** Start of MATERIAL **

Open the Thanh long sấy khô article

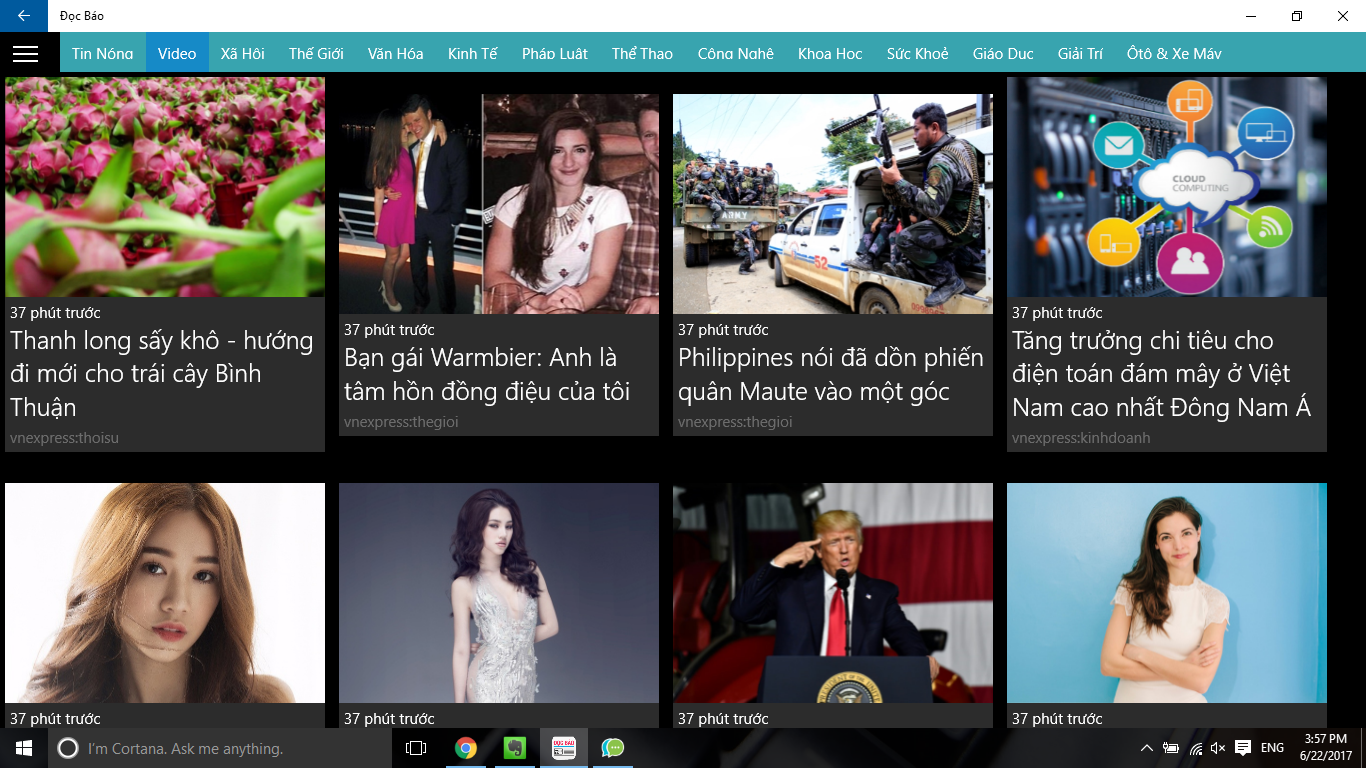[162, 373]
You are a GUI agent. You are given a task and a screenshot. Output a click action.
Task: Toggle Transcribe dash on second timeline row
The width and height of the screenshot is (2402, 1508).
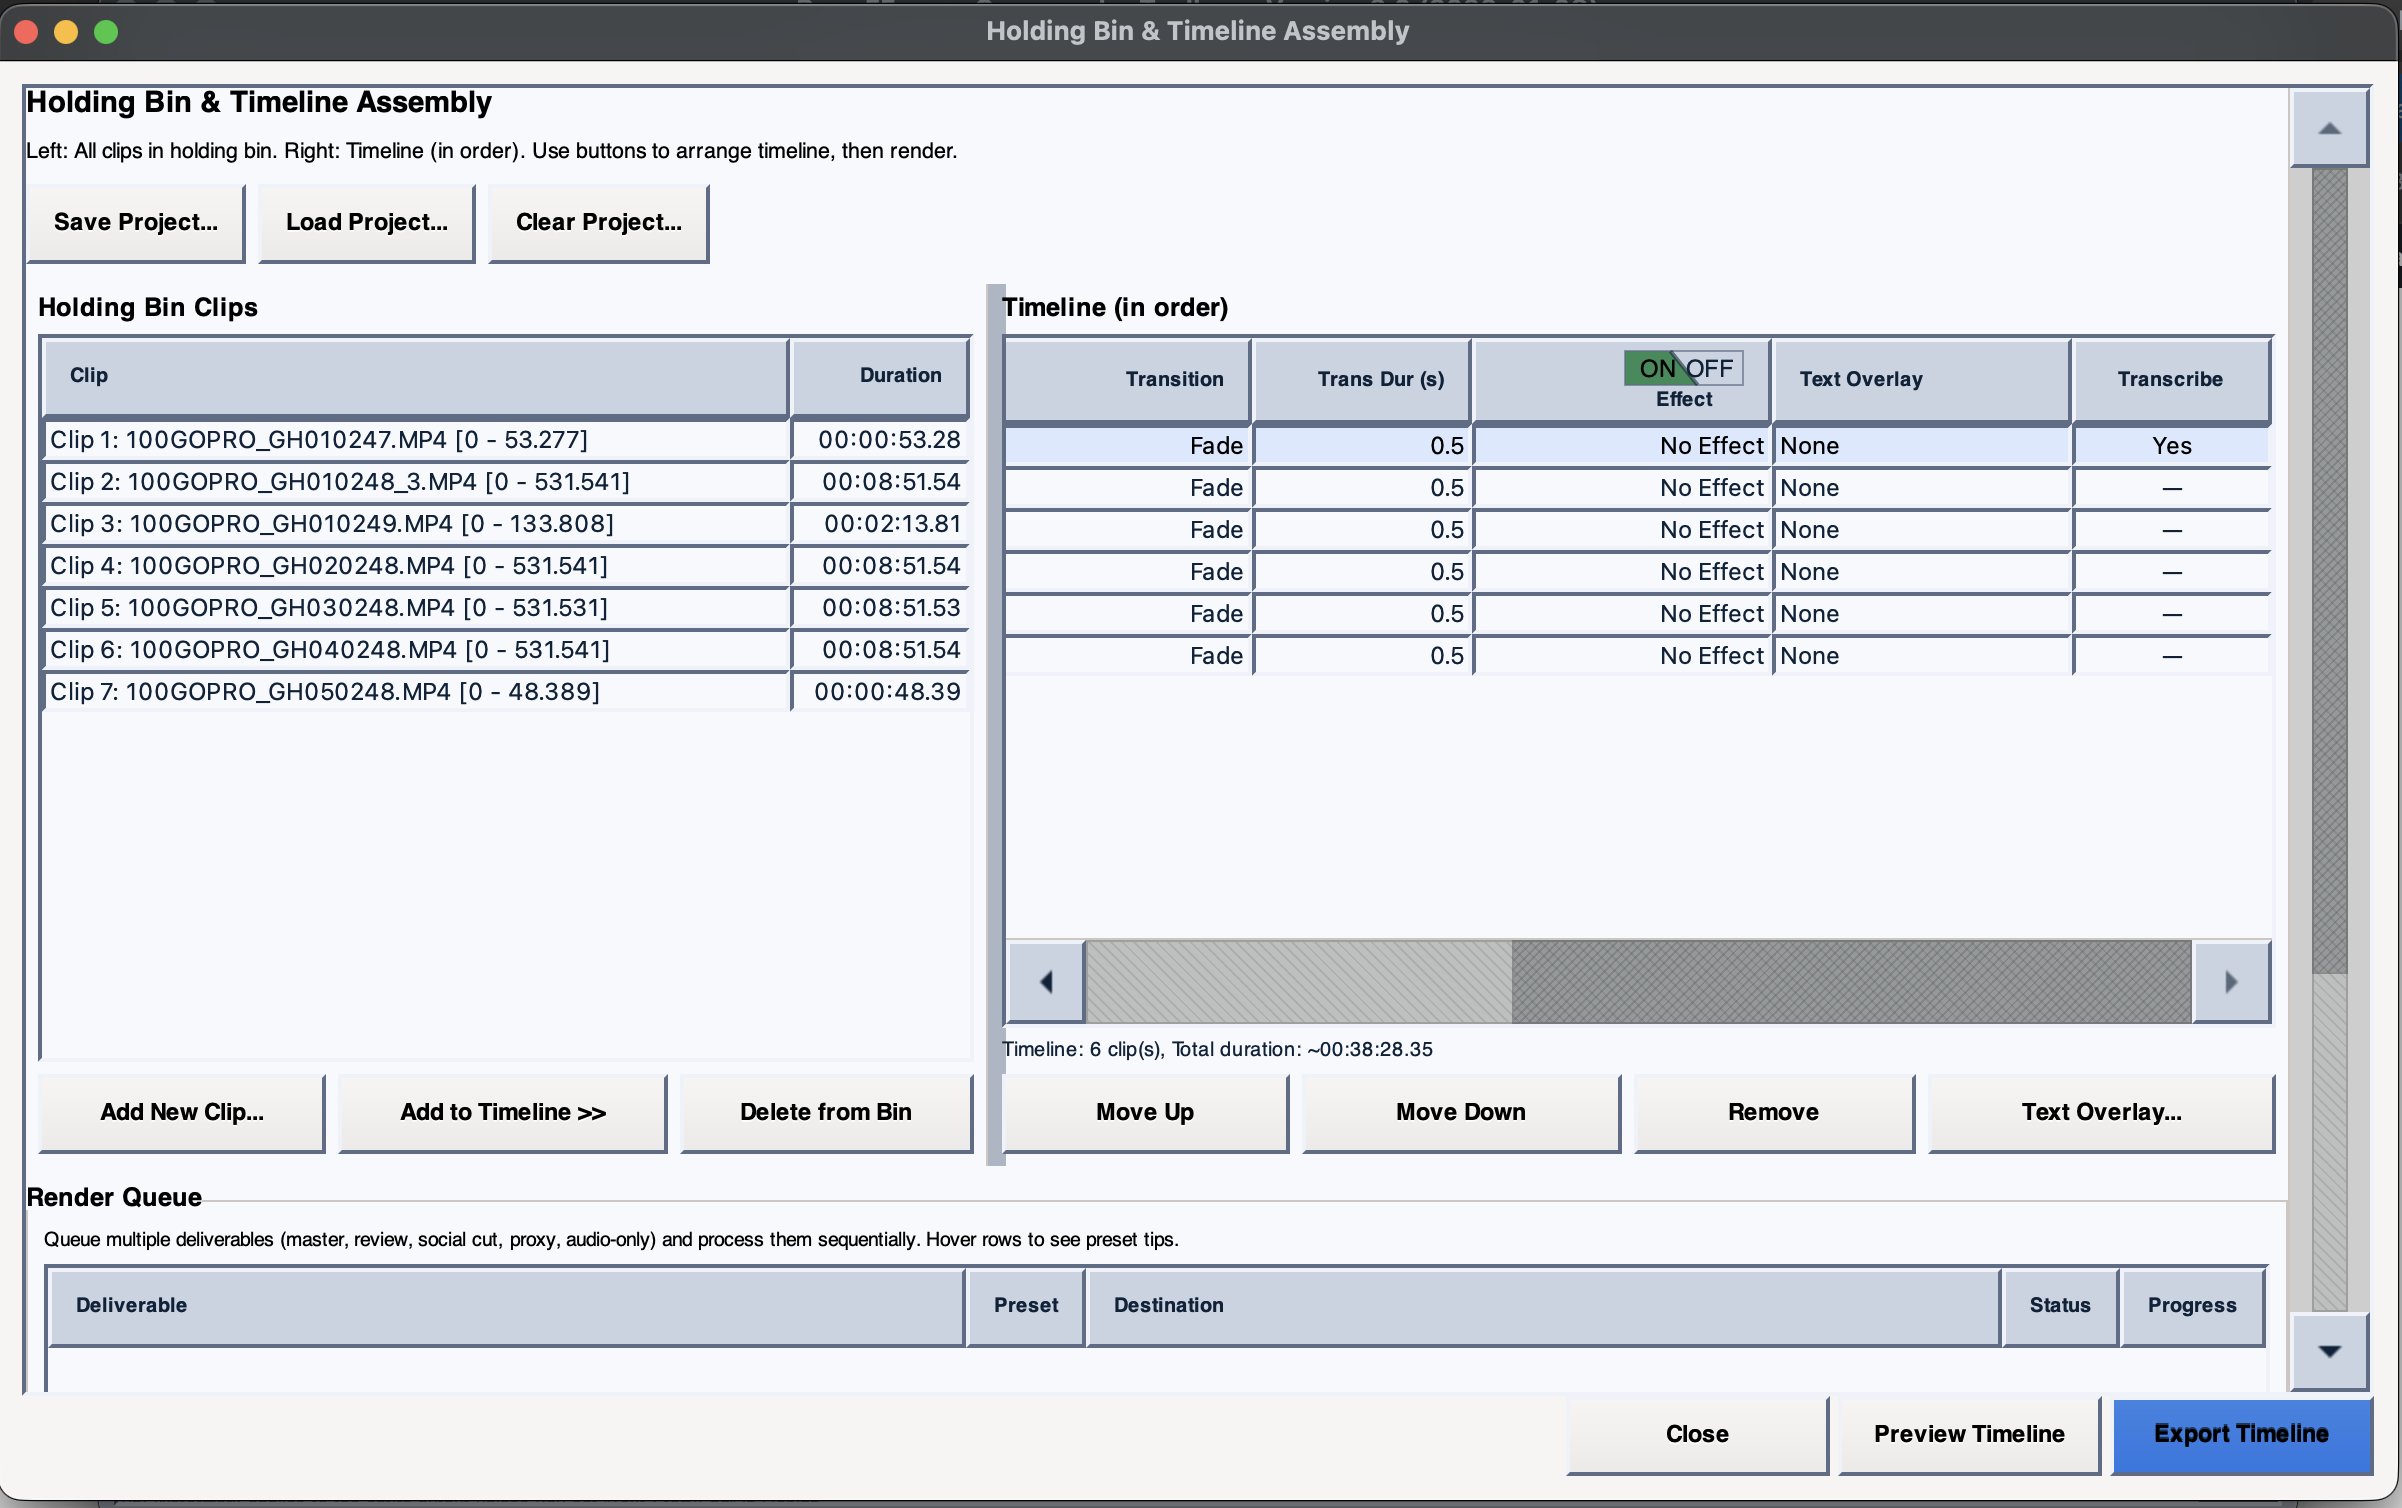(2171, 488)
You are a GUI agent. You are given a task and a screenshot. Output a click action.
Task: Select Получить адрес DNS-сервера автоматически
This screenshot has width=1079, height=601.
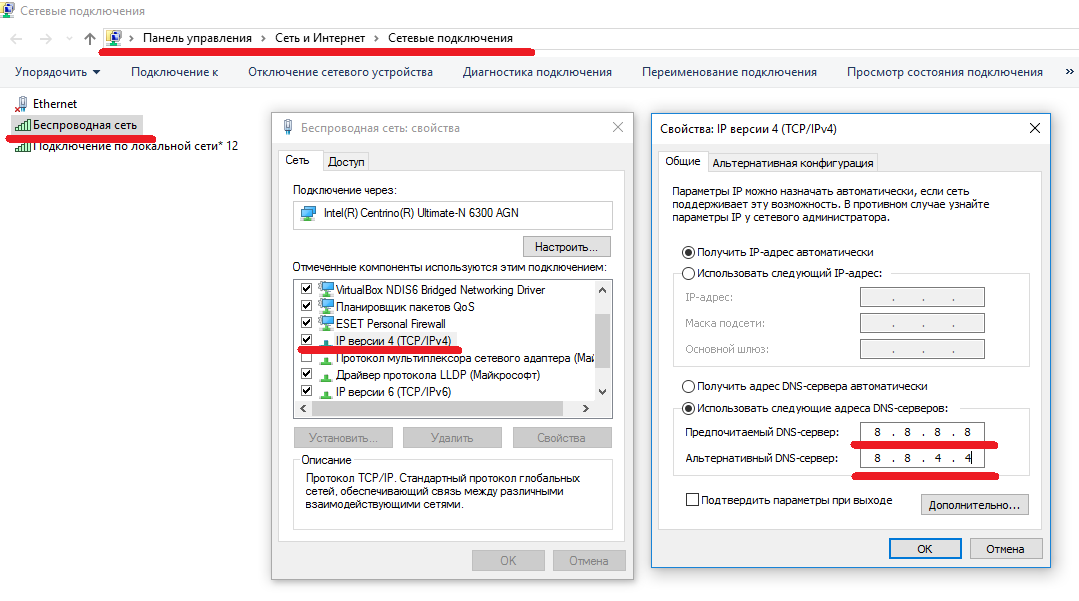(x=688, y=386)
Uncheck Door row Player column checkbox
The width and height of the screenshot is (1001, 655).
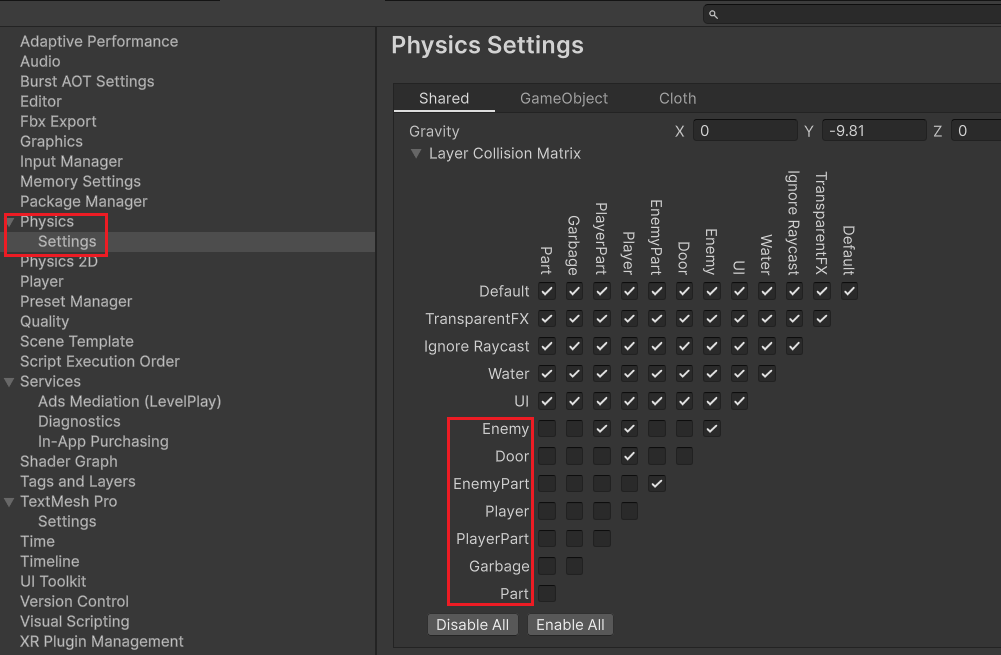tap(629, 456)
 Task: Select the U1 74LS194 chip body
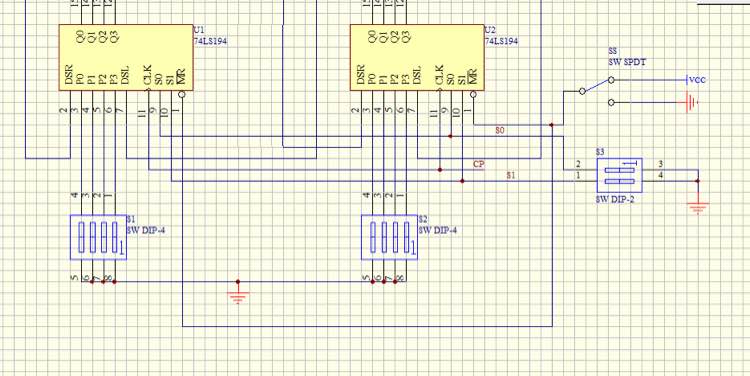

** End of MATERIAL **

**REQUIRED TASK**
Quote all the items above word for word, leaving out the pictures.

**EXERCISE RESULT**
Open the Thanh long sấy khô article

[162, 373]
You are a GUI agent. You are given a task and a screenshot. Output a click action.
Task: Toggle Transcribe dash on second timeline row
The width and height of the screenshot is (2402, 1508).
(2171, 488)
You are a GUI agent. You are given a task and a screenshot. Output a click action.
Task: Select Получить адрес DNS-сервера автоматически
This screenshot has width=1079, height=601.
(x=688, y=386)
Uncheck Door row Player column checkbox
The width and height of the screenshot is (1001, 655).
tap(629, 456)
 Task: Select the U1 74LS194 chip body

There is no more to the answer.